Sum of the Measures of the Exterior Angles of a Polygon
On many occasions a knowledge of exterior angles may throw light on the nature of interior angles and sides.
DO THIS
Draw a polygon on the floor, using a piece of chalk. (In the figure, a pentagon ABCDE is shown) (Fig 3.2).

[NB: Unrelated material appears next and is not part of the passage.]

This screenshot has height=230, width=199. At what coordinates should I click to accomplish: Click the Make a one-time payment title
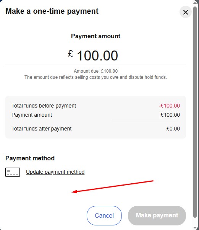click(52, 11)
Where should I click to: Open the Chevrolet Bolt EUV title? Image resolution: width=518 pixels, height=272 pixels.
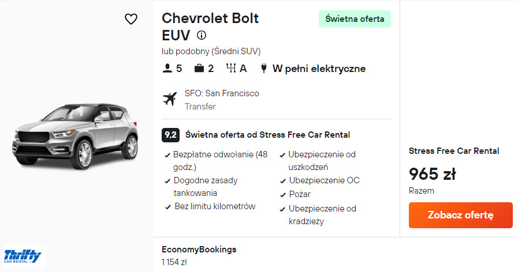[x=210, y=27]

We want to know the total measure of angles, i.e, m∠1 + m∠2 + m∠3 + m∠4 + m∠5. Start at A. Walk along \(\overline{AB}\).On reaching B, you need to turn through an angle of m∠1, to walk along. \(\overline{BC}\) When you reach at C, you need to turn through an angle of m∠2 to walk along \(\overline{CD}\). You continue to move in this manner, until you return to side AB. You would have in fact made one complete turn
Therefore, m∠1 + m∠2 + m∠3 + m∠4 + m∠5 = 360°. This is true whatever be the number of sides of the polygon. Therefore, the sum of the measures of the external angles of any polygon is 360°
Example : Find measure x in Fig 3.3.
Solution: x + 90° + 50° + 110° = 360° (Why?)
x + 250° = 360°
x = 110°
Example : Find the number of sides of a regular polygon whose each exterior angle has a measure of 45°.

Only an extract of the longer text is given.